**Stored data entries**.
═══

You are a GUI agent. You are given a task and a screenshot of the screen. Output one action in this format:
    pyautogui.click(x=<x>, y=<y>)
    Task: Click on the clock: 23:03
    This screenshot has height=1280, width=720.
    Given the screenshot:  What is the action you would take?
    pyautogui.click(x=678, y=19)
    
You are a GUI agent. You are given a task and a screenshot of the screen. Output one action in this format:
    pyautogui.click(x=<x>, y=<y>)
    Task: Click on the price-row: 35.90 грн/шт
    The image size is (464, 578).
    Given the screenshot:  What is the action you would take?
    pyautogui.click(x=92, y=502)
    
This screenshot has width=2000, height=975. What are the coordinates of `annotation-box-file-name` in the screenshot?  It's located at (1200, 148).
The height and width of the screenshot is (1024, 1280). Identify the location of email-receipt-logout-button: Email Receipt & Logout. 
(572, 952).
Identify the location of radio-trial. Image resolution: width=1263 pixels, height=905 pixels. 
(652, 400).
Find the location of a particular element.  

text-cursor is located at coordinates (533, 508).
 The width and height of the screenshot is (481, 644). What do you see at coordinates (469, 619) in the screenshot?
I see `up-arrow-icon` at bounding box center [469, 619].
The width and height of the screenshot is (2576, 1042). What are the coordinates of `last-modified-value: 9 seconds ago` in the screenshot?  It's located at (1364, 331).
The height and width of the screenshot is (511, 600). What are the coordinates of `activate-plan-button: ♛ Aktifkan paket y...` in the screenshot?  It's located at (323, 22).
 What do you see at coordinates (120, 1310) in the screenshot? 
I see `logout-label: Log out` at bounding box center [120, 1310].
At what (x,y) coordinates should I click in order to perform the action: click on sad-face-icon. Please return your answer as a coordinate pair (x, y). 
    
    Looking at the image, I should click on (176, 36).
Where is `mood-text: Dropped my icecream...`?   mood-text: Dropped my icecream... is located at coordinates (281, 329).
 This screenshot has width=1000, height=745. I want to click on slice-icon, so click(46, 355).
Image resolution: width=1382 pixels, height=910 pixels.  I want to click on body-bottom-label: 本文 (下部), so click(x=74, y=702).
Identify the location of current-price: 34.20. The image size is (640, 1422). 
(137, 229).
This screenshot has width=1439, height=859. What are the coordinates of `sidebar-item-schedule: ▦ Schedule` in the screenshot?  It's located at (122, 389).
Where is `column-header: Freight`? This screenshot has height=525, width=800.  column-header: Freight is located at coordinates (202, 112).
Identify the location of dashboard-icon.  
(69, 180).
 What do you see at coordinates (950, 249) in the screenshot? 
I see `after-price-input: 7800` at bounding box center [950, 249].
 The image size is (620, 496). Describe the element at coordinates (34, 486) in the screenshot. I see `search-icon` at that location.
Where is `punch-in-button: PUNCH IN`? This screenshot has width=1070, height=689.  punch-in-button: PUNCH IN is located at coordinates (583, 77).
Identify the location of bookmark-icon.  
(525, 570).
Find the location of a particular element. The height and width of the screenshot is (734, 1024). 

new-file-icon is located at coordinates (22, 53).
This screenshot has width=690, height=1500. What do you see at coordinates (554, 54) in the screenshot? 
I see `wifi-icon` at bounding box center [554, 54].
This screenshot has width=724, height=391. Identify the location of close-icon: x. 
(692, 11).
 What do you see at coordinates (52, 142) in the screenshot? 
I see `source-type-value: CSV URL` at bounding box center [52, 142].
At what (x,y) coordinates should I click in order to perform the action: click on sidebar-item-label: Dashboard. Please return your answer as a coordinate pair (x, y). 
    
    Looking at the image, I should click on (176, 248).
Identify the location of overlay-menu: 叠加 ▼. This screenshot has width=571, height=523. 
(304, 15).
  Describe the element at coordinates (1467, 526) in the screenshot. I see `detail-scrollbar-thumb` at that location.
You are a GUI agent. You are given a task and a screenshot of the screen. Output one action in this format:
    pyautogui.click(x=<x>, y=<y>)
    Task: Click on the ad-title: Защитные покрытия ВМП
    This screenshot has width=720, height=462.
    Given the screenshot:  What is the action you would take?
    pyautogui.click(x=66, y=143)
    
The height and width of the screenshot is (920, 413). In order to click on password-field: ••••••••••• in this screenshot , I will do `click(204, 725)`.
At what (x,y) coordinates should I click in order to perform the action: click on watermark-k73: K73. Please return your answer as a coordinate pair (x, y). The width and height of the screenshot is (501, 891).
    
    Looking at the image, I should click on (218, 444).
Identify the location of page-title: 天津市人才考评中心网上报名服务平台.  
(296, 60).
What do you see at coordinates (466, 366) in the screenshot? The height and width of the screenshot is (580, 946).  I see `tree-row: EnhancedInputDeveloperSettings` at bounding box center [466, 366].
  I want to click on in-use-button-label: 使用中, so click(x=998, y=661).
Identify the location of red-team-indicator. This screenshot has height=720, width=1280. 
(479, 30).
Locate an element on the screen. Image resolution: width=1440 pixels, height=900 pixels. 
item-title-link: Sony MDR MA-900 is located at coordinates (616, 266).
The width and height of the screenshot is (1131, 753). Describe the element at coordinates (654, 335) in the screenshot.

═══

**Task brief**.
Recast the records above as a JSON array of strings, with one string for each line and every blank line omitted.

**Reply to the task**.
[
  "You are a GUI agent. You are given a task and a screenshot of the screen. Output one action in this format:",
  "    pyautogui.click(x=<x>, y=<y>)",
  "    Task: Click on the clock: 23:03",
  "    This screenshot has height=1280, width=720.",
  "    Given the screenshot:  What is the action you would take?",
  "    pyautogui.click(x=678, y=19)",
  "You are a GUI agent. You are given a task and a screenshot of the screen. Output one action in this format:",
  "    pyautogui.click(x=<x>, y=<y>)",
  "    Task: Click on the price-row: 35.90 грн/шт",
  "    The image size is (464, 578).",
  "    Given the screenshot:  What is the action you would take?",
  "    pyautogui.click(x=92, y=502)",
  "This screenshot has width=2000, height=975. What are the coordinates of `annotation-box-file-name` in the screenshot?  It's located at (1200, 148).",
  "The height and width of the screenshot is (1024, 1280). Identify the location of email-receipt-logout-button: Email Receipt & Logout. ",
  "(572, 952).",
  "Identify the location of radio-trial. Image resolution: width=1263 pixels, height=905 pixels. ",
  "(652, 400).",
  "Find the location of a particular element.  ",
  "text-cursor is located at coordinates (533, 508).",
  " The width and height of the screenshot is (481, 644). What do you see at coordinates (469, 619) in the screenshot?",
  "I see `up-arrow-icon` at bounding box center [469, 619].",
  "The width and height of the screenshot is (2576, 1042). What are the coordinates of `last-modified-value: 9 seconds ago` in the screenshot?  It's located at (1364, 331).",
  "The height and width of the screenshot is (511, 600). What are the coordinates of `activate-plan-button: ♛ Aktifkan paket y...` in the screenshot?  It's located at (323, 22).",
  " What do you see at coordinates (120, 1310) in the screenshot? ",
  "I see `logout-label: Log out` at bounding box center [120, 1310].",
  "At what (x,y) coordinates should I click in order to perform the action: click on sad-face-icon. Please return your answer as a coordinate pair (x, y). ",
  "    Looking at the image, I should click on (176, 36).",
  "Where is `mood-text: Dropped my icecream...`?   mood-text: Dropped my icecream... is located at coordinates (281, 329).",
  " This screenshot has width=1000, height=745. I want to click on slice-icon, so click(46, 355).",
  "Image resolution: width=1382 pixels, height=910 pixels.  I want to click on body-bottom-label: 本文 (下部), so click(x=74, y=702).",
  "Identify the location of current-price: 34.20. The image size is (640, 1422). ",
  "(137, 229).",
  "This screenshot has width=1439, height=859. What are the coordinates of `sidebar-item-schedule: ▦ Schedule` in the screenshot?  It's located at (122, 389).",
  "Where is `column-header: Freight`? This screenshot has height=525, width=800.  column-header: Freight is located at coordinates (202, 112).",
  "Identify the location of dashboard-icon.  ",
  "(69, 180).",
  " What do you see at coordinates (950, 249) in the screenshot? ",
  "I see `after-price-input: 7800` at bounding box center [950, 249].",
  " The image size is (620, 496). Describe the element at coordinates (34, 486) in the screenshot. I see `search-icon` at that location.",
  "Where is `punch-in-button: PUNCH IN`? This screenshot has width=1070, height=689.  punch-in-button: PUNCH IN is located at coordinates (583, 77).",
  "Identify the location of bookmark-icon.  ",
  "(525, 570).",
  "Find the location of a particular element. The height and width of the screenshot is (734, 1024). ",
  "new-file-icon is located at coordinates (22, 53).",
  "This screenshot has width=690, height=1500. What do you see at coordinates (554, 54) in the screenshot? ",
  "I see `wifi-icon` at bounding box center [554, 54].",
  "This screenshot has width=724, height=391. Identify the location of close-icon: x. ",
  "(692, 11).",
  " What do you see at coordinates (52, 142) in the screenshot? ",
  "I see `source-type-value: CSV URL` at bounding box center [52, 142].",
  "At what (x,y) coordinates should I click in order to perform the action: click on sidebar-item-label: Dashboard. Please return your answer as a coordinate pair (x, y). ",
  "    Looking at the image, I should click on (176, 248).",
  "Identify the location of overlay-menu: 叠加 ▼. This screenshot has width=571, height=523. ",
  "(304, 15).",
  "  Describe the element at coordinates (1467, 526) in the screenshot. I see `detail-scrollbar-thumb` at that location.",
  "You are a GUI agent. You are given a task and a screenshot of the screen. Output one action in this format:",
  "    pyautogui.click(x=<x>, y=<y>)",
  "    Task: Click on the ad-title: Защитные покрытия ВМП",
  "    This screenshot has width=720, height=462.",
  "    Given the screenshot:  What is the action you would take?",
  "    pyautogui.click(x=66, y=143)",
  "The height and width of the screenshot is (920, 413). In order to click on password-field: ••••••••••• in this screenshot , I will do `click(204, 725)`.",
  "At what (x,y) coordinates should I click in order to perform the action: click on watermark-k73: K73. Please return your answer as a coordinate pair (x, y). The width and height of the screenshot is (501, 891).",
  "    Looking at the image, I should click on (218, 444).",
  "Identify the location of page-title: 天津市人才考评中心网上报名服务平台.  ",
  "(296, 60).",
  "What do you see at coordinates (466, 366) in the screenshot? The height and width of the screenshot is (580, 946).  I see `tree-row: EnhancedInputDeveloperSettings` at bounding box center [466, 366].",
  "  I want to click on in-use-button-label: 使用中, so click(x=998, y=661).",
  "Identify the location of red-team-indicator. This screenshot has height=720, width=1280. ",
  "(479, 30).",
  "Locate an element on the screen. Image resolution: width=1440 pixels, height=900 pixels. ",
  "item-title-link: Sony MDR MA-900 is located at coordinates (616, 266).",
  "The width and height of the screenshot is (1131, 753). Describe the element at coordinates (654, 335) in the screenshot."
]